За чертополохом | страница 100



Хор продолжал петь. Одинокий голос Мани Зверковой несся к высоким куполам, и в него вступал ликующими созвучиями многоголосый хор. Служба началась, и Бакланов почувствовал, что его потянуло куда-то, откуда уже нет возврата, но это «куда-то» было светлое, яркое, праздничное.

Его поставили рядом с невестой, и они обменялись кольцами. Священник взял их за руки и повел к аналою. Как сквозь сон, замечал он, что все вытянули шеи и напряженно смотрели на них. Он знал, что что-то такое надо сделать теперь, о чем-то подумать, и забыл совершенно. Кругом поднимались на носки и следили за ними. Дьячок, ловко согнувшись, расстелил перед аналоем на полу розовый атласный коврик. Грунюшка замялась, выжидая, приостановился и Бакланов. Грунюшка ступила первая.

— Ах, ах! — раздалось на стороне жениха.

На стороне невесты улыбались. Бакланов вспомнил, что, по поверью, кто ступит первым, тот будет главой в доме. Он не опечалился. «Пусть Грунюшка правит, — подумал он. — Ее дом. Пусть хозяйничает в нем».

Уже держали венцы над головами, и Бакланов чувствовал то ловкую руку Коренева, то тяжело, чуть не надвигая ему на голову, держал венец Дятлов и шептал ему на ухо: «Смерть курить хочется! Поди, и вам, Бакланов, тоже…» То сопел над ним Курцов.

— Григорий Миколаевич, — прошептал Курцов, когда священник стал подходить к ним. — Коли не желаешь, передумал, еще отказаться можно, пока не перекрутили.
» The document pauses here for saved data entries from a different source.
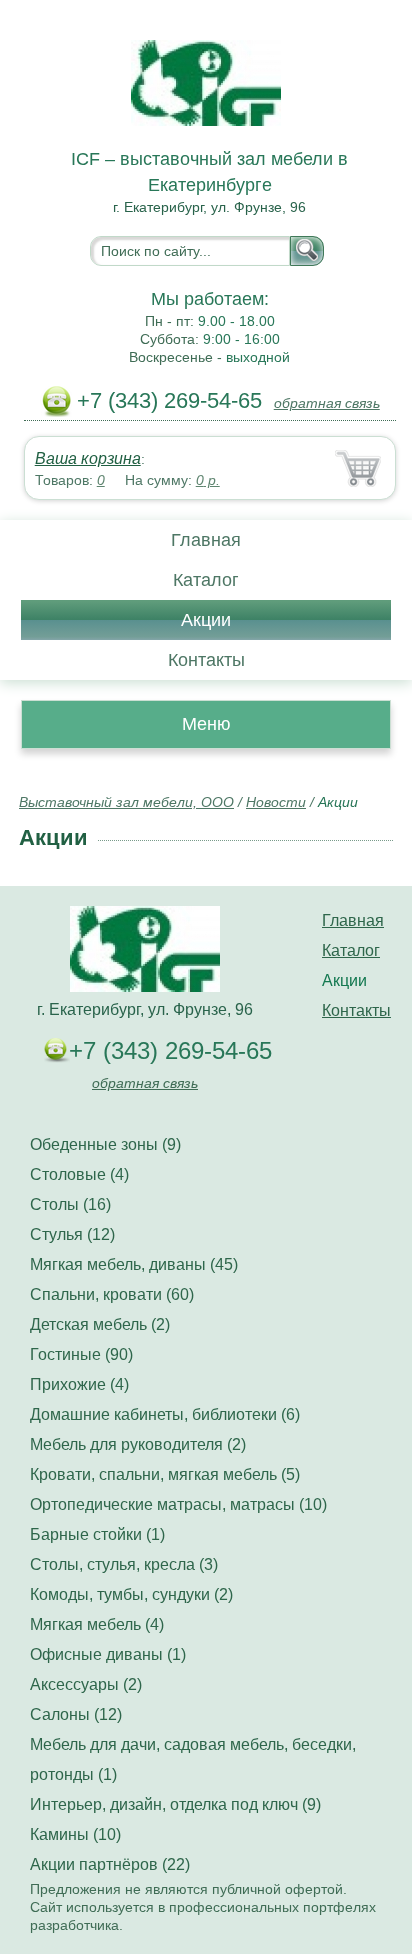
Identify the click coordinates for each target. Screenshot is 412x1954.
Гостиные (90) (81, 1354)
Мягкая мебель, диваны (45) (134, 1264)
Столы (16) (70, 1204)
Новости (276, 802)
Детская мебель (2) (100, 1324)
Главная (206, 540)
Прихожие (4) (79, 1384)
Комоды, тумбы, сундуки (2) (131, 1594)
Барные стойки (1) (97, 1534)
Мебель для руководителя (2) (138, 1444)
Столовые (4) (79, 1174)
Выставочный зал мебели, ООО (126, 802)
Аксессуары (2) (86, 1684)
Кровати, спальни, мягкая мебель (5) (165, 1474)
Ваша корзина (88, 458)
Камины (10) (75, 1834)
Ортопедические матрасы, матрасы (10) (178, 1504)
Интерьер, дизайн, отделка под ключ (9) (175, 1804)
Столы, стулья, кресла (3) (124, 1564)
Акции (206, 620)
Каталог (206, 580)
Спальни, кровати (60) (112, 1294)
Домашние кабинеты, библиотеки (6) (165, 1414)
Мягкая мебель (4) (97, 1624)
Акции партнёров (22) (110, 1864)
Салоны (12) (76, 1714)
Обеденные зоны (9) (105, 1144)
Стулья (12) (72, 1234)
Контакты (206, 660)
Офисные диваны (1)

Бакланов досадливо мотнул головой. Зачем передумывать? Так все хорошо было!

— «Исаие, ликуй!» — пел хор.

Бакланов шел за священником вокруг аналоя. Рядом, с опущенными глазами, своя и чужая, бесконечно милая, родная, желанная и холодная, строгая, неприступная, подвигалась Грунюшка. Староста Щупак звенел шпорами и тяжело дышал, неся над ней венец.

«Исаие, ликуй!» — взывали певчие.

«Григорий, ликуй!» — вторило сердце Бакланова.

Давил ему венцом на голову неловкий Дятлов. «Все кончено, — думал Бакланов, — я женат. Вот оно что!.. Таинство! Таинство!»

Будто старше стал он, разумнее, будто по-иному все стало.

«Моя Грунюшка! Моя, моя, навеки!» — и опять задумался.

Как в чаду, принимал, стоя на амвоне у Царских врат, поздравления. Стольников-старик целовал руку Грунюшке, и это казалось странным. Девушки из хора торопливо, пересмеиваясь, бежали в притвор.

— Смотри, не промахнись, Григорий Миколаевич, — целуя его в губы свежими, купоросом пахнущими губами и до боли прижимаясь к его зубам своими зубами, говорил Курцов. — Не посрами невесту. Главное дело, не пей много.